Me avergüenza, en medio de la gran crisis que vivimos, hablar de cosas al margen. Tanta escasez, tanta enfermedad, tanto problema… Pero me toca, de lo contrario no me saco el tema de la cabeza.
El asunto es el siguiente: las escenas extraordinarias de brutalidad policial que ha observado el país en vivo y en directo no son ni pueden ser independientes del hecho de que estamos gobernados por una fuerza política que legitima abiertamente el homicidio de ciertos blancos. Muchos políticos, medios de comunicación y figuras públicas simplemente no hablan del asunto. Les parecerá poco interesante, acaso descortés. Sin embargo, creo que deberían. No por radicales, no por polarizadores. Sino porque es imposible vivir tranquilamente así. Si usted, lectora, es tibia genuina, tendría que sentirse espantada por el asunto: por muchas razones, incluyendo la potísima de que la próxima que se le atraviese maliciosamente a una bala podría ser usted (o sus hijas y hermanas).
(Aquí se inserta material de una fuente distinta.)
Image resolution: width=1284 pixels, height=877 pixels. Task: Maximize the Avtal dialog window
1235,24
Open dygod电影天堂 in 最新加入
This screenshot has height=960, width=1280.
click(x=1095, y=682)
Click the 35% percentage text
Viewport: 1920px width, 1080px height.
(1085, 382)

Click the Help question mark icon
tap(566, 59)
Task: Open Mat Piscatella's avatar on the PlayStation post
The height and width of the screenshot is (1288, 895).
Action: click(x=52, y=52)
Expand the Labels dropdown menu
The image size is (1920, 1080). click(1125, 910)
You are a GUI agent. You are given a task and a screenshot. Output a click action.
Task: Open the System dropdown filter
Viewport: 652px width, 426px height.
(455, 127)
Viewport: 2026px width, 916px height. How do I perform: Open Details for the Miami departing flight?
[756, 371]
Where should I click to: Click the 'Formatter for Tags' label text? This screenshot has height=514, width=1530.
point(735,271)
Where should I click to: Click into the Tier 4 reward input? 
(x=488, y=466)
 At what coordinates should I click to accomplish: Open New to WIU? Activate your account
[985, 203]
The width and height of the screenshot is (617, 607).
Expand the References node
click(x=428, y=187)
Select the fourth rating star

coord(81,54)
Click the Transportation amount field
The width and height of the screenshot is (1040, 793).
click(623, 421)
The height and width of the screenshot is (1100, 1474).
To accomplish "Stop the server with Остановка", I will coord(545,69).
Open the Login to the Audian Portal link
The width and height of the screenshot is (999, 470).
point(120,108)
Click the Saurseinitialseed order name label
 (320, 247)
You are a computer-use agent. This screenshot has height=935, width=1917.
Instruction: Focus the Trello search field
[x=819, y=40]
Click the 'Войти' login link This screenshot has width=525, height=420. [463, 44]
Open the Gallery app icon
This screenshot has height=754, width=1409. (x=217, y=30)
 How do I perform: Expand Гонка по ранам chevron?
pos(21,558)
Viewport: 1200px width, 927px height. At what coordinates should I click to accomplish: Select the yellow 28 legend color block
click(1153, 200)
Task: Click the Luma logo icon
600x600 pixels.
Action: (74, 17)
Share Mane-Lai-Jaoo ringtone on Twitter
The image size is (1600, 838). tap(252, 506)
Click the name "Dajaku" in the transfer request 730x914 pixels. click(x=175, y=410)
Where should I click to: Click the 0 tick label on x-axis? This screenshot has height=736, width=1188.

El enunciado que hice en el párrafo anterior se divide en dos partes. La primera es que hemos vivido faenas tremendas de ataque de la policía contra la población. Muchos videos muestran los disparos —de uniformados o de particulares asociados a ellos— contra pobladores que en el peor de los casos estaban armados con palos y piedras. Ya hay decenas de asesinados. Cientos de desaparecidos. Algo similar pasó durante otras recientes explosiones de rabia (originadas, entre otras cuestiones, por abusos letales de la policía: por si se les ha olvidado). Un corresponsal de Deutsche Welle informó en vivo que los habitantes de Siloé le rogaban que se quedara, pues así disminuía la probabilidad de que los cogieran a bala. Calificó el hecho de “espeluznante”. Lo es. Débil, laboriosamente, el director de la Policía, general Vargas, sugirió que el Eln se disfraza de Esmad para dispararle a la gente. ¿Qué credibilidad puede tener esto? Muestra que los esfuerzos del Gobierno van más por el lado de construir fábulas autojustificatorias —¿acaso coartadas profilácticas?— que por el de defender las vidas de los ciudadanos y establecer el control sobre los agentes del Estado. Los hechos son tan evidentes que hasta Nancy Patricia Gutiérrez acepta que ha habido “excesos”. Pero esto es un producto institucional. Verbigracia: la respuesta de Duque a las noches de horror vividas durante la última oleada de movilización fue disfrazarse de policía y mantener las cosas como estaban.
Algunos hubieran esperado algo mejor del general Vargas. No de esta administración. Y eso me lleva a la segunda parte del enunciado. La fuerza que nos gobierna cree a pie juntillas que matar se justifica. Lo dice abiertamente a quien lo quiera oír. Lo ha declarado, en distintos contextos y por distintos motivos, el caudillo, con su discurso sobre los falsos positivos, sus “buenos muertos”, sus “masacres con sentido social” y su llamado a apoyar el uso de las armas para la defensa de la integridad de uniformados, “bienes y personas” (según rezaba el trino homicida que borró Twitter). Lo afirma embelesada, cómo no, María Fernanda Cabal; lo ha hecho desde el comienzo de su carrera. Lo ratifica el coro de entusiastas alrededor de la manera en que algunos caleños esgrimieron armas de fuego contra los indígenas. Lo justifican altos funcionarios del Estado, que se entusiasman con el uso de la fuerza contra los manifestantes, porque es “legítima” por definición.
Sí: estas posiciones son moneda corriente en la retórica del Centro Democrático. En nuestro contexto parecen normales, precisamente porque han pasado por todo un proceso de normalización, parte del cual es resultado de una operación pública y explícita. Así que aquí realmente no tenemos un solo problemita, sino dos. Pues estas cosas no son normales. Son espeluznantes.
¿Cómo salir del mundo espeluznante a otro un poco mejor? Necesitaremos mucha paciencia e inteligencia para lograrlo. Pero es mejor comenzar entendiendo lo que está en juego.